Brief - Output nothing but the lines from the first line of the listing below through the line containing "You are a GUI", printed exactly and free of pictures.

[Opening Input data section]

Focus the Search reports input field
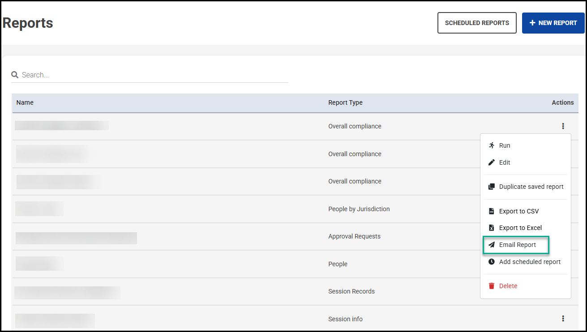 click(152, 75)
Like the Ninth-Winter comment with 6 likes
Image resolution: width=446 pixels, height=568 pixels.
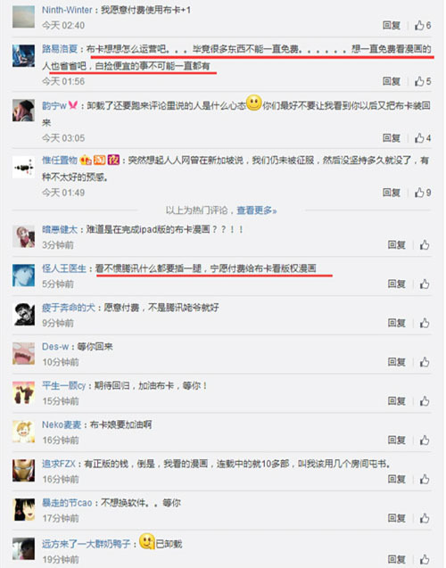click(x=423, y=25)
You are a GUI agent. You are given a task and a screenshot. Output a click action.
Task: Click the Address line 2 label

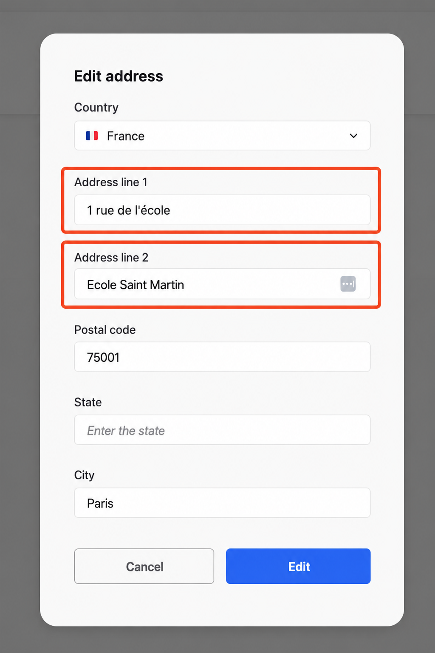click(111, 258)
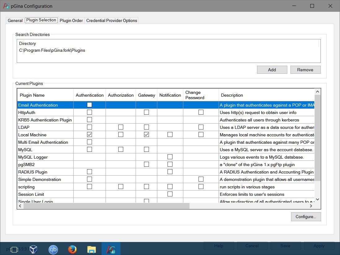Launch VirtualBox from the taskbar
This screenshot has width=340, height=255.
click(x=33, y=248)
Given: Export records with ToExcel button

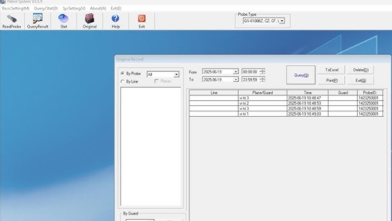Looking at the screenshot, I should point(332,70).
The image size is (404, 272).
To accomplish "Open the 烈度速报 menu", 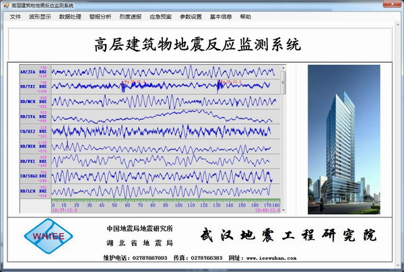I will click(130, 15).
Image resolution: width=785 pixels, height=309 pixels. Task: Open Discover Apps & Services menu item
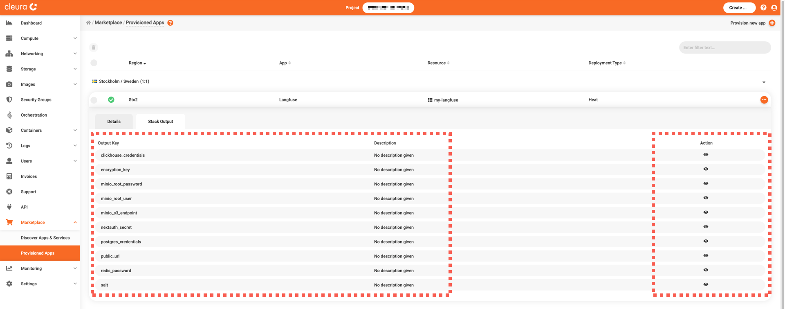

[Closing Input data section]

Answer -
Focus the Search reports input field
 click(152, 75)
Like the Ninth-Winter comment with 6 likes
Image resolution: width=446 pixels, height=568 pixels.
click(x=423, y=25)
You are a GUI agent. You are given a task and a screenshot. Output a click action.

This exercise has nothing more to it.